### Exercise data

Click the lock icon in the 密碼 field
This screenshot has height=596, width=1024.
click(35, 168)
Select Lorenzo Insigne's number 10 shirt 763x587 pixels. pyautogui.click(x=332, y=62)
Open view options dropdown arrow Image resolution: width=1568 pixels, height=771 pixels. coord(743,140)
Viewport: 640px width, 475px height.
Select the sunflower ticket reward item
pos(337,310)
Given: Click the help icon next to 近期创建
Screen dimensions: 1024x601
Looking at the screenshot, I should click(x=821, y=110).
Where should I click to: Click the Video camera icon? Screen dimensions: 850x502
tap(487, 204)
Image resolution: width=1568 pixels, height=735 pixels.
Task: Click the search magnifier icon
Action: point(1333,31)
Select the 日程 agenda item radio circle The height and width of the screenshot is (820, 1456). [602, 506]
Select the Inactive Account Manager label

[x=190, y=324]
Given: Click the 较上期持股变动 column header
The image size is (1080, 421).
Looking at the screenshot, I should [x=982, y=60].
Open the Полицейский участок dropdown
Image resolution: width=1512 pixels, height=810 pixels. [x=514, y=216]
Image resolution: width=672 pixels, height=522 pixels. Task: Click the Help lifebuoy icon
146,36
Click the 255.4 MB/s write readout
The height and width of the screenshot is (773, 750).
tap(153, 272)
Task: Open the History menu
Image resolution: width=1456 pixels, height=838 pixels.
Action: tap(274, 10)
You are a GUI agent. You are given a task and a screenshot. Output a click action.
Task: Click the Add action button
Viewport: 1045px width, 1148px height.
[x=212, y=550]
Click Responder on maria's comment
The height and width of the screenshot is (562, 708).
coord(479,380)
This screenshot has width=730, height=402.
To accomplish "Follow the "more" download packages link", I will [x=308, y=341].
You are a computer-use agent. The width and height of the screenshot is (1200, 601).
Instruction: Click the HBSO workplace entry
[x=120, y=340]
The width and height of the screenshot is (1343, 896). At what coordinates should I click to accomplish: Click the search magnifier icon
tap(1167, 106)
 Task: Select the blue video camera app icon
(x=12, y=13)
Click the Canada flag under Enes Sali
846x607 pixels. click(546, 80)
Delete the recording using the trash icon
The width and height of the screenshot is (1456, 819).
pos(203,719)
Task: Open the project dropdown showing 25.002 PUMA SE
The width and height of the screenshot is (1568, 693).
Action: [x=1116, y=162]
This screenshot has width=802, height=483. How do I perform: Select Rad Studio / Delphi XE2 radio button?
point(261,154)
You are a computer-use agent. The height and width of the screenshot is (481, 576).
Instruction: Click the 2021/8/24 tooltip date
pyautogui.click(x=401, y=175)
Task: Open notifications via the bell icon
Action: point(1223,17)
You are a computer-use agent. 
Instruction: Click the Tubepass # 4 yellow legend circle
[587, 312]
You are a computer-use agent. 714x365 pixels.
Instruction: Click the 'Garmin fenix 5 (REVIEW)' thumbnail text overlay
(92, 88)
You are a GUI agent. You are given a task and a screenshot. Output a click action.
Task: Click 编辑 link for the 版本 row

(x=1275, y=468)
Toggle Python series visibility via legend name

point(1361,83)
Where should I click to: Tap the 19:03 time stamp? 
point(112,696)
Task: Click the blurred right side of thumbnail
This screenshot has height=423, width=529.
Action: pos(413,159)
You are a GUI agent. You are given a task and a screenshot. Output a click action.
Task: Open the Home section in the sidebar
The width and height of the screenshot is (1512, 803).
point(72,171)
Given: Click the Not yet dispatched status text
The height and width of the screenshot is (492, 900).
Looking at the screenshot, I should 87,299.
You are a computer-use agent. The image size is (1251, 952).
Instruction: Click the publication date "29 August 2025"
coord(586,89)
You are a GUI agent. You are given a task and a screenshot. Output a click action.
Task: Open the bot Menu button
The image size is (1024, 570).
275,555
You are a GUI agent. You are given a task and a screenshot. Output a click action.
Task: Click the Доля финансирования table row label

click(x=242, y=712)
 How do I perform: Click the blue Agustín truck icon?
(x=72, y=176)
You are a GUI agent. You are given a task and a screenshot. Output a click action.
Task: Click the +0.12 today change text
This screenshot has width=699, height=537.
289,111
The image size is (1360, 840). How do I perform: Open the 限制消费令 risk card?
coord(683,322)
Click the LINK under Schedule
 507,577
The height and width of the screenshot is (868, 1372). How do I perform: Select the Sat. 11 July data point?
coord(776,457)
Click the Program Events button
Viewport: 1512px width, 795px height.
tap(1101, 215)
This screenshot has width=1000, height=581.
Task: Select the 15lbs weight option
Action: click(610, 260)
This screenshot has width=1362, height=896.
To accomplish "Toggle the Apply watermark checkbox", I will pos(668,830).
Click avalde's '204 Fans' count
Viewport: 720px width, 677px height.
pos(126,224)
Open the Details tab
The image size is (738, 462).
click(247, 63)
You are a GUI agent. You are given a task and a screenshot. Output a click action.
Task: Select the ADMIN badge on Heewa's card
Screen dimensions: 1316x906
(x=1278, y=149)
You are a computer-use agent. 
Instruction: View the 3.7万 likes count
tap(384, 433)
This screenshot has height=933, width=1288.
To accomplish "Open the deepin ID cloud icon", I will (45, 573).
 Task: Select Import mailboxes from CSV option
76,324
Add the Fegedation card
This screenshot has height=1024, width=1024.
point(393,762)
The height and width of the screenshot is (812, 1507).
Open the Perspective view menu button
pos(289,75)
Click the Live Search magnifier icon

######

* _What is required_
Can you switch "lifebuoy" to "life ring" throughout the rows above and give them again with nothing else changed?

* _Reply_
Click the lock icon in the 密碼 field
This screenshot has height=596, width=1024.
click(35, 168)
Select Lorenzo Insigne's number 10 shirt 763x587 pixels. pyautogui.click(x=332, y=62)
Open view options dropdown arrow Image resolution: width=1568 pixels, height=771 pixels. coord(743,140)
Viewport: 640px width, 475px height.
Select the sunflower ticket reward item
pos(337,310)
Given: Click the help icon next to 近期创建
Screen dimensions: 1024x601
Looking at the screenshot, I should click(x=821, y=110).
Where should I click to: Click the Video camera icon? Screen dimensions: 850x502
tap(487, 204)
Image resolution: width=1568 pixels, height=735 pixels.
Task: Click the search magnifier icon
Action: point(1333,31)
Select the 日程 agenda item radio circle The height and width of the screenshot is (820, 1456). [602, 506]
Select the Inactive Account Manager label

[x=190, y=324]
Given: Click the 较上期持股变动 column header
The image size is (1080, 421).
Looking at the screenshot, I should [x=982, y=60].
Open the Полицейский участок dropdown
Image resolution: width=1512 pixels, height=810 pixels. [x=514, y=216]
Image resolution: width=672 pixels, height=522 pixels. Task: Click the Help life ring icon
146,36
Click the 255.4 MB/s write readout
The height and width of the screenshot is (773, 750).
tap(153, 272)
Task: Open the History menu
Image resolution: width=1456 pixels, height=838 pixels.
Action: tap(274, 10)
You are a GUI agent. You are given a task and a screenshot. Output a click action.
Task: Click the Add action button
Viewport: 1045px width, 1148px height.
[x=212, y=550]
Click Responder on maria's comment
The height and width of the screenshot is (562, 708).
coord(479,380)
This screenshot has width=730, height=402.
To accomplish "Follow the "more" download packages link", I will [x=308, y=341].
You are a computer-use agent. The width and height of the screenshot is (1200, 601).
Instruction: Click the HBSO workplace entry
[x=120, y=340]
The width and height of the screenshot is (1343, 896). At what coordinates should I click to accomplish: Click the search magnifier icon
tap(1167, 106)
 Task: Select the blue video camera app icon
(x=12, y=13)
Click the Canada flag under Enes Sali
846x607 pixels. click(546, 80)
Delete the recording using the trash icon
The width and height of the screenshot is (1456, 819).
pos(203,719)
Task: Open the project dropdown showing 25.002 PUMA SE
The width and height of the screenshot is (1568, 693).
Action: [x=1116, y=162]
This screenshot has width=802, height=483. How do I perform: Select Rad Studio / Delphi XE2 radio button?
point(261,154)
You are a computer-use agent. The height and width of the screenshot is (481, 576).
Instruction: Click the 2021/8/24 tooltip date
pyautogui.click(x=401, y=175)
Task: Open notifications via the bell icon
Action: point(1223,17)
You are a computer-use agent. 
Instruction: Click the Tubepass # 4 yellow legend circle
[587, 312]
You are a computer-use agent. 714x365 pixels.
Instruction: Click the 'Garmin fenix 5 (REVIEW)' thumbnail text overlay
(92, 88)
You are a GUI agent. You are given a task and a screenshot. Output a click action.
Task: Click 编辑 link for the 版本 row

(x=1275, y=468)
Toggle Python series visibility via legend name

point(1361,83)
Where should I click to: Tap the 19:03 time stamp? 
point(112,696)
Task: Click the blurred right side of thumbnail
This screenshot has height=423, width=529.
Action: pos(413,159)
You are a GUI agent. You are given a task and a screenshot. Output a click action.
Task: Open the Home section in the sidebar
The width and height of the screenshot is (1512, 803).
point(72,171)
Given: Click the Not yet dispatched status text
The height and width of the screenshot is (492, 900).
Looking at the screenshot, I should 87,299.
You are a computer-use agent. The image size is (1251, 952).
Instruction: Click the publication date "29 August 2025"
coord(586,89)
You are a GUI agent. You are given a task and a screenshot. Output a click action.
Task: Open the bot Menu button
The image size is (1024, 570).
275,555
You are a GUI agent. You are given a task and a screenshot. Output a click action.
Task: Click the Доля финансирования table row label

click(x=242, y=712)
 How do I perform: Click the blue Agustín truck icon?
(x=72, y=176)
You are a GUI agent. You are given a task and a screenshot. Output a click action.
Task: Click the +0.12 today change text
This screenshot has width=699, height=537.
289,111
The image size is (1360, 840). How do I perform: Open the 限制消费令 risk card?
coord(683,322)
Click the LINK under Schedule
 507,577
The height and width of the screenshot is (868, 1372). How do I perform: Select the Sat. 11 July data point?
coord(776,457)
Click the Program Events button
Viewport: 1512px width, 795px height.
tap(1101, 215)
This screenshot has width=1000, height=581.
Task: Select the 15lbs weight option
Action: click(610, 260)
This screenshot has width=1362, height=896.
To accomplish "Toggle the Apply watermark checkbox", I will pos(668,830).
Click avalde's '204 Fans' count
Viewport: 720px width, 677px height.
pos(126,224)
Open the Details tab
The image size is (738, 462).
click(247, 63)
You are a GUI agent. You are given a task and a screenshot. Output a click action.
Task: Select the ADMIN badge on Heewa's card
Screen dimensions: 1316x906
(x=1278, y=149)
You are a computer-use agent. 
Instruction: View the 3.7万 likes count
tap(384, 433)
This screenshot has height=933, width=1288.
To accomplish "Open the deepin ID cloud icon", I will (45, 573).
 Task: Select Import mailboxes from CSV option
76,324
Add the Fegedation card
This screenshot has height=1024, width=1024.
point(393,762)
The height and width of the screenshot is (812, 1507).
Open the Perspective view menu button
pos(289,75)
Click the Live Search magnifier icon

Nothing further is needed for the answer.